Mazzone describes copyfraud as:

  • Claiming copyright ownership of public domain material.
  • Imposition by a copyright owner of restrictions beyond what the law allows.
  • Claiming copyright ownership on the basis of ownership of copies or archives.
  • Attaching copyright notices to a public domain work converted to a different medium.

Legal issues

False claims of copyright

Copyfraud stifles creativity and imposes financial costs upon consumers. False copyright claims lead individuals to pay unnecessarily for licenses and to forgo entirely projects that make legitimate uses of public domain materials. Copyfraud is a land grab. It represents private control over the public domain. Copyfraud upsets the balance that the law has struck between private rights and the interests of the public in creative works.

Jason Mazzone

According to copyright experts Jason Mazzone and Stephen Fishman, a massive amount of works in the public domain are reprinted and sold by large publishers that state or imply they own copyrights in those works. While selling copies of public domain works is legal, claiming or implying ownership of a copyright in those works can amount to fraud.

Mazzone notes that although the US government protects copyrights, it offers little protection to works in the public domain. Consequently, false claims of copyright over public domain works (copyfraud) is common. The profits earned by publishers falsely claiming copyrights have been immense. Section 506(c) of United States Code (USC) Title 17 prohibits three distinct acts: (1) placing a false notice of copyright on an article; (2) publicly distributing articles which bear a false copyright notice; and (3) importing for public distribution articles which bear a false copyright notice. The prosecution must prove that the act alleged was committed "with fraudulent intent". Violations of sections 506(c) and 506(d) are each punishable by a fine of up to $2,500. No private right of action exists under either of these provisions. No company has ever been prosecuted for violating this law.

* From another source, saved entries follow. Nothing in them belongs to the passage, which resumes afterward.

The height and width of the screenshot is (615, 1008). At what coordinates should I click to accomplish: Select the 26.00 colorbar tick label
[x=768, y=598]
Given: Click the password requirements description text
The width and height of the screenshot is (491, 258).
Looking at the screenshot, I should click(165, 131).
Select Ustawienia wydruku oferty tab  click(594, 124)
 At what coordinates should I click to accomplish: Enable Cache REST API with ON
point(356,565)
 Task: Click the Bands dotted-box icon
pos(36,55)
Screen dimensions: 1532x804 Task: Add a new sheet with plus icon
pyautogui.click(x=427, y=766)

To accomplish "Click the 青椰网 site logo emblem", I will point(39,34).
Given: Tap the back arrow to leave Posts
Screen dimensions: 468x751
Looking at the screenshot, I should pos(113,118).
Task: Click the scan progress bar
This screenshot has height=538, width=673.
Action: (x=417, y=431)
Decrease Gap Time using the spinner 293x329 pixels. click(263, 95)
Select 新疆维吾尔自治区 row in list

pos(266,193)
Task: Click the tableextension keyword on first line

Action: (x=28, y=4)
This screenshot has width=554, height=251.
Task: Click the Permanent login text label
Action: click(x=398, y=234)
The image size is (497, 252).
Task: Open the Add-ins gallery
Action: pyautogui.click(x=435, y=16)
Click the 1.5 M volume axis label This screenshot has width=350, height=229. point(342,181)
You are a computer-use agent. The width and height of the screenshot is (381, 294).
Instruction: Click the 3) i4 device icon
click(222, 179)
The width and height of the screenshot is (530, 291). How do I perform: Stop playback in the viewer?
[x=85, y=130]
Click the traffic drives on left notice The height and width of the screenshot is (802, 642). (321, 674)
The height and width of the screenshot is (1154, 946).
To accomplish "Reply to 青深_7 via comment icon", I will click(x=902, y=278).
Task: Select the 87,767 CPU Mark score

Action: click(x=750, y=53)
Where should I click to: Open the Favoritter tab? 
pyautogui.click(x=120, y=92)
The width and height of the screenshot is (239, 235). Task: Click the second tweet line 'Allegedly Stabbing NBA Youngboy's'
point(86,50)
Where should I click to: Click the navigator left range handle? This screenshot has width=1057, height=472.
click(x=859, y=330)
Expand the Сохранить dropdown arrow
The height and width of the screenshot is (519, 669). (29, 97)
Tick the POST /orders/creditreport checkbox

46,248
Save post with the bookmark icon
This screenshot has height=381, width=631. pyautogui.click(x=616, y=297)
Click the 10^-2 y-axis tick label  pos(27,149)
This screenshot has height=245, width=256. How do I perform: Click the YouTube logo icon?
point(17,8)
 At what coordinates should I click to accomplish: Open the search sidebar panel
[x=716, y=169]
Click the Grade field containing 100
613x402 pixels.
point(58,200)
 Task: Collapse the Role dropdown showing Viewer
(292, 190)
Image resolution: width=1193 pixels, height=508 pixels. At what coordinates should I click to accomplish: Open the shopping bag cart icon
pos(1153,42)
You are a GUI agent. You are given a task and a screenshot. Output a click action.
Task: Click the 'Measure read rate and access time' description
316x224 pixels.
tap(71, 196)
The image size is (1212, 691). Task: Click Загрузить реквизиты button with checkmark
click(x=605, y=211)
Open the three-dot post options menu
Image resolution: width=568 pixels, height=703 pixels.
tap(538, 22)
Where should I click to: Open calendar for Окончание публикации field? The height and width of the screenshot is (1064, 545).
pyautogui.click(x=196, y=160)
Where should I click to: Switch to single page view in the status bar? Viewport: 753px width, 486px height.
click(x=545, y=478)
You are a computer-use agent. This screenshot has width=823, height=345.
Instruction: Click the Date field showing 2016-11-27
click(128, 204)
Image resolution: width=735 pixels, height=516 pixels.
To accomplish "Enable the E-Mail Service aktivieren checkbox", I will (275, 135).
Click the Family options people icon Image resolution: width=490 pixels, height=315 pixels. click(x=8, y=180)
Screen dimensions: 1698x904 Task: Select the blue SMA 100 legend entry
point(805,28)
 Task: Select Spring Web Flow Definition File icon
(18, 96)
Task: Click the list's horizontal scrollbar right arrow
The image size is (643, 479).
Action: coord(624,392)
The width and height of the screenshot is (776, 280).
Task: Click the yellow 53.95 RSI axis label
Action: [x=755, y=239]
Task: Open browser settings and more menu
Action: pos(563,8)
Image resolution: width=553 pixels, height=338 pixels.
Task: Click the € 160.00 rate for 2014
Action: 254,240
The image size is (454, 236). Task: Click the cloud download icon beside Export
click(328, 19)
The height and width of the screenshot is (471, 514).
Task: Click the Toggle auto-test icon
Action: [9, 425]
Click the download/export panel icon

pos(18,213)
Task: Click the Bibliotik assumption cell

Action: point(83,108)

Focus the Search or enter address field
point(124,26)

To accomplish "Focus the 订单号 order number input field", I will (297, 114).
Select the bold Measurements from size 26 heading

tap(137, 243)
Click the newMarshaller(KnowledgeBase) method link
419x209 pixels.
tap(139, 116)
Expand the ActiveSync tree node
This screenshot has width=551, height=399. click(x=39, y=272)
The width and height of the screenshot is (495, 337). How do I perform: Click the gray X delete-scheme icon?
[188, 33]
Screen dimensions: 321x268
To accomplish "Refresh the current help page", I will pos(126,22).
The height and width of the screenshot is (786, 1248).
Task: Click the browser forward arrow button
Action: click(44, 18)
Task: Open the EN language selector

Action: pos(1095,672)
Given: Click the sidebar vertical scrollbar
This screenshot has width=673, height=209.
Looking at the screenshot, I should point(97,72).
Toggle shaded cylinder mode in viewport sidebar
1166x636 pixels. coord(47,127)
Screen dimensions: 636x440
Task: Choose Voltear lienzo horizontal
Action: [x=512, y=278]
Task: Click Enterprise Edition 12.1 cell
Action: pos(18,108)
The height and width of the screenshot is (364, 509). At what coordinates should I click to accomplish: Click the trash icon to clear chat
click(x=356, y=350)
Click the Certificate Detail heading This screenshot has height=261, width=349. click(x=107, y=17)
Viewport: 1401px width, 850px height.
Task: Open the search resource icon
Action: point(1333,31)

Mazzone argues that copyfraud is usually successful because there are few and weak laws criminalizing false statements about copyrights, lax enforcement of such laws, few people who are competent to give legal advice on the copyright status of material and few people willing to risk a lawsuit to resist the fraudulent licensing fees that resellers demand.

Restricting use with licenses

"Migrant mother", by Dorothea Lange

Companies that sell public domain material under false claims of copyright often require the buyer to agree to a contract commonly referred to as a license. Many such licenses for material bought online require a buyer to click a button to "accept" their terms before they can access the material. Book publishers, both hard copy and e-books, sometimes include a license-like statement in compilations of public domain material purporting to restrict how the buyer can use the printed material. For instance, Dover Publications, which publishes collections of public domain clip art, often includes statements purporting to limit how the illustrations can be used. Fishman states that while the seller cannot sue successfully for copyright infringement under federal law, they can sue for breach of contract under the license.

Public domain photos by Walker Evans and Dorothea Lange, available for unrestricted downloads from the Library of Congress, are also available from Getty Images after agreeing to their terms and paying license fees of up to $5,000 for a six-month term. When photographer Carol M. Highsmith sued Getty Images for asserting they owned copyrights to photos she donated to the public domain, Getty admitted that her images were in the public domain, but said it nonetheless had a right to charge a fee for distributing the material, since "Distributing and providing access to public domain content is different from asserting ownership of it".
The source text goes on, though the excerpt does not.